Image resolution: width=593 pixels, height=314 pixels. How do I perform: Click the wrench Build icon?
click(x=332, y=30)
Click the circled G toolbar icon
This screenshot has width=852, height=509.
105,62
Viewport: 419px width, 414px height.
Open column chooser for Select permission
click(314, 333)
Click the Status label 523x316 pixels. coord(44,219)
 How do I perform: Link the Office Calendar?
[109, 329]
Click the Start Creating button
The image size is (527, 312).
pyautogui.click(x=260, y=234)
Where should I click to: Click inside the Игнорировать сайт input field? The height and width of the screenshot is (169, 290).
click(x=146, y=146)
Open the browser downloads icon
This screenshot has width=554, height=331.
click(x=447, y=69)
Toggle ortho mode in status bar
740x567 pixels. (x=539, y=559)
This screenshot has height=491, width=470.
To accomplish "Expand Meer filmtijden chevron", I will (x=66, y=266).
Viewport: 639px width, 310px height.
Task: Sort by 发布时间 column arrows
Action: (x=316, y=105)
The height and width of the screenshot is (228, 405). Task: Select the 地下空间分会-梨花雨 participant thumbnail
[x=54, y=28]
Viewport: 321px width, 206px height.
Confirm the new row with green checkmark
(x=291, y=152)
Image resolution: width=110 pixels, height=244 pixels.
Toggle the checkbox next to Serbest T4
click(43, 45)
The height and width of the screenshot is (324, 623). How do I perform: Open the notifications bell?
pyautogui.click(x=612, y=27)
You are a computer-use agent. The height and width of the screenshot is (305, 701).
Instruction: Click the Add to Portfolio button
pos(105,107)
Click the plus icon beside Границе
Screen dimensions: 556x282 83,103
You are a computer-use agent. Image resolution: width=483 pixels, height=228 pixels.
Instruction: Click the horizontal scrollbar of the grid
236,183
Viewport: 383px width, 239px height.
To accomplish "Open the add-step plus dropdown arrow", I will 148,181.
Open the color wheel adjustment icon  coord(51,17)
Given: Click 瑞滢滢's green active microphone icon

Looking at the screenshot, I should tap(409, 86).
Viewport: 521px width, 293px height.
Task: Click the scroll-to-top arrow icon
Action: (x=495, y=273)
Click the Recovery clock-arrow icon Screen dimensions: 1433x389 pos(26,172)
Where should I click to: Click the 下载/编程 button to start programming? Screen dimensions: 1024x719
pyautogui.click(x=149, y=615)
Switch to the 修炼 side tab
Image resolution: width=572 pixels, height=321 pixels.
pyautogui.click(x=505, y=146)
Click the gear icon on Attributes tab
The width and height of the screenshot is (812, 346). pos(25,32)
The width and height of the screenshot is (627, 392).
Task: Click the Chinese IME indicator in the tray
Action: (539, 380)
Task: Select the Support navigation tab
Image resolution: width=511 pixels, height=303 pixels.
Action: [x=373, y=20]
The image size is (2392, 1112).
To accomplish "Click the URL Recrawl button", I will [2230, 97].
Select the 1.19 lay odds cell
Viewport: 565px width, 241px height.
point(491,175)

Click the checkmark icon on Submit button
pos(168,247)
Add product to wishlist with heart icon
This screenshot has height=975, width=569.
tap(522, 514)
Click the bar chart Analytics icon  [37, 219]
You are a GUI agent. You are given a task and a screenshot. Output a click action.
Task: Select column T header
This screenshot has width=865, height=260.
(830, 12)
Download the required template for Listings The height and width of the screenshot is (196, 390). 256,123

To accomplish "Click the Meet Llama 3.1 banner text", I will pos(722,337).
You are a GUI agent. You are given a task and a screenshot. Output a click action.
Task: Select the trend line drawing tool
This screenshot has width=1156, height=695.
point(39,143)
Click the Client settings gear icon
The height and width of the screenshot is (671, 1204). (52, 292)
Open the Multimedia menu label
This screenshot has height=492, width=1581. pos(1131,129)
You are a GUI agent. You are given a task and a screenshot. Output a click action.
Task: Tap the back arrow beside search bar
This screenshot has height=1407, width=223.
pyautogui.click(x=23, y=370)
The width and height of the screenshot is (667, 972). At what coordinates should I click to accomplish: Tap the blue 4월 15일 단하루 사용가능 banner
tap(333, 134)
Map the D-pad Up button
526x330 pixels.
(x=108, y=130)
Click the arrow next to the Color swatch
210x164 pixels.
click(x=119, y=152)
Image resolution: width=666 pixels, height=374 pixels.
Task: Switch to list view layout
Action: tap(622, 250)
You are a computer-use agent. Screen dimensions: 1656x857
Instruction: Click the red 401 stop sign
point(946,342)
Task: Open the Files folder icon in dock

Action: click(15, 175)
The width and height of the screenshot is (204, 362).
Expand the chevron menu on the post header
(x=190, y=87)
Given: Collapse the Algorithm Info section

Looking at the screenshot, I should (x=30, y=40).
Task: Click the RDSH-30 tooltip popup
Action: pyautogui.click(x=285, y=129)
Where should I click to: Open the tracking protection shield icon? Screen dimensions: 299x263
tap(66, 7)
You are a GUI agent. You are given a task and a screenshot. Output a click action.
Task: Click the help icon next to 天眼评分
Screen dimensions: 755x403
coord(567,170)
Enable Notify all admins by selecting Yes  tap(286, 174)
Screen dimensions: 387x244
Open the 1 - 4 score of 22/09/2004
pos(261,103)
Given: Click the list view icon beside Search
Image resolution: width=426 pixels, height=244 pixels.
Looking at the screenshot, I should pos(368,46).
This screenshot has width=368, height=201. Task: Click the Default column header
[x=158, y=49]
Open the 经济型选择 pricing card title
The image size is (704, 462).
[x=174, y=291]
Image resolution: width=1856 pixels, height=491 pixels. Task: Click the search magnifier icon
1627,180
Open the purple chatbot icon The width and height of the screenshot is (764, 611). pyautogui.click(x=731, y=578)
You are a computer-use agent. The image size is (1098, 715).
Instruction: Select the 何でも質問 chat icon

• _Work required_
Please reproduce all of the material exactly.

• _Solution_
Image resolution: width=593 pixels, height=314 pixels. How do I perform: Click the wrench Build icon?
click(x=332, y=30)
Click the circled G toolbar icon
This screenshot has width=852, height=509.
105,62
Viewport: 419px width, 414px height.
Open column chooser for Select permission
click(314, 333)
Click the Status label 523x316 pixels. coord(44,219)
 How do I perform: Link the Office Calendar?
[109, 329]
Click the Start Creating button
The image size is (527, 312).
pyautogui.click(x=260, y=234)
Where should I click to: Click inside the Игнорировать сайт input field? The height and width of the screenshot is (169, 290).
click(x=146, y=146)
Open the browser downloads icon
This screenshot has width=554, height=331.
click(x=447, y=69)
Toggle ortho mode in status bar
740x567 pixels. (x=539, y=559)
This screenshot has height=491, width=470.
To accomplish "Expand Meer filmtijden chevron", I will (x=66, y=266).
Viewport: 639px width, 310px height.
Task: Sort by 发布时间 column arrows
Action: (x=316, y=105)
The height and width of the screenshot is (228, 405). Task: Select the 地下空间分会-梨花雨 participant thumbnail
[x=54, y=28]
Viewport: 321px width, 206px height.
Confirm the new row with green checkmark
(x=291, y=152)
Image resolution: width=110 pixels, height=244 pixels.
Toggle the checkbox next to Serbest T4
click(43, 45)
The height and width of the screenshot is (324, 623). How do I perform: Open the notifications bell?
pyautogui.click(x=612, y=27)
You are a computer-use agent. The height and width of the screenshot is (305, 701).
Instruction: Click the Add to Portfolio button
pos(105,107)
Click the plus icon beside Границе
Screen dimensions: 556x282 83,103
You are a computer-use agent. Image resolution: width=483 pixels, height=228 pixels.
Instruction: Click the horizontal scrollbar of the grid
236,183
Viewport: 383px width, 239px height.
To accomplish "Open the add-step plus dropdown arrow", I will 148,181.
Open the color wheel adjustment icon  coord(51,17)
Given: Click 瑞滢滢's green active microphone icon

Looking at the screenshot, I should tap(409, 86).
Viewport: 521px width, 293px height.
Task: Click the scroll-to-top arrow icon
Action: (x=495, y=273)
Click the Recovery clock-arrow icon Screen dimensions: 1433x389 pos(26,172)
Where should I click to: Click the 下载/编程 button to start programming? Screen dimensions: 1024x719
pyautogui.click(x=149, y=615)
Switch to the 修炼 side tab
Image resolution: width=572 pixels, height=321 pixels.
pyautogui.click(x=505, y=146)
Click the gear icon on Attributes tab
The width and height of the screenshot is (812, 346). pos(25,32)
The width and height of the screenshot is (627, 392).
Task: Click the Chinese IME indicator in the tray
Action: (539, 380)
Task: Select the Support navigation tab
Image resolution: width=511 pixels, height=303 pixels.
Action: [x=373, y=20]
The image size is (2392, 1112).
To accomplish "Click the URL Recrawl button", I will [2230, 97].
Select the 1.19 lay odds cell
Viewport: 565px width, 241px height.
point(491,175)

Click the checkmark icon on Submit button
pos(168,247)
Add product to wishlist with heart icon
This screenshot has height=975, width=569.
tap(522, 514)
Click the bar chart Analytics icon  [37, 219]
You are a GUI agent. You are given a task and a screenshot. Output a click action.
Task: Select column T header
This screenshot has width=865, height=260.
(830, 12)
Download the required template for Listings The height and width of the screenshot is (196, 390). 256,123

To accomplish "Click the Meet Llama 3.1 banner text", I will pos(722,337).
You are a GUI agent. You are given a task and a screenshot. Output a click action.
Task: Select the trend line drawing tool
This screenshot has width=1156, height=695.
point(39,143)
Click the Client settings gear icon
The height and width of the screenshot is (671, 1204). (52, 292)
Open the Multimedia menu label
This screenshot has height=492, width=1581. pos(1131,129)
You are a GUI agent. You are given a task and a screenshot. Output a click action.
Task: Tap the back arrow beside search bar
This screenshot has height=1407, width=223.
pyautogui.click(x=23, y=370)
The width and height of the screenshot is (667, 972). At what coordinates should I click to accomplish: Tap the blue 4월 15일 단하루 사용가능 banner
tap(333, 134)
Map the D-pad Up button
526x330 pixels.
(x=108, y=130)
Click the arrow next to the Color swatch
210x164 pixels.
click(x=119, y=152)
Image resolution: width=666 pixels, height=374 pixels.
Task: Switch to list view layout
Action: tap(622, 250)
You are a computer-use agent. Screen dimensions: 1656x857
Instruction: Click the red 401 stop sign
point(946,342)
Task: Open the Files folder icon in dock

Action: click(15, 175)
The width and height of the screenshot is (204, 362).
Expand the chevron menu on the post header
(x=190, y=87)
Given: Collapse the Algorithm Info section

Looking at the screenshot, I should (x=30, y=40).
Task: Click the RDSH-30 tooltip popup
Action: pyautogui.click(x=285, y=129)
Where should I click to: Open the tracking protection shield icon? Screen dimensions: 299x263
tap(66, 7)
You are a GUI agent. You are given a task and a screenshot. Output a click action.
Task: Click the help icon next to 天眼评分
Screen dimensions: 755x403
coord(567,170)
Enable Notify all admins by selecting Yes  tap(286, 174)
Screen dimensions: 387x244
Open the 1 - 4 score of 22/09/2004
pos(261,103)
Given: Click the list view icon beside Search
Image resolution: width=426 pixels, height=244 pixels.
Looking at the screenshot, I should pos(368,46).
This screenshot has width=368, height=201. Task: Click the Default column header
[x=158, y=49]
Open the 经济型选择 pricing card title
The image size is (704, 462).
[x=174, y=291]
Image resolution: width=1856 pixels, height=491 pixels. Task: Click the search magnifier icon
1627,180
Open the purple chatbot icon The width and height of the screenshot is (764, 611). pyautogui.click(x=731, y=578)
You are a computer-use agent. The image size is (1098, 715).
Instruction: Select the 何でも質問 chat icon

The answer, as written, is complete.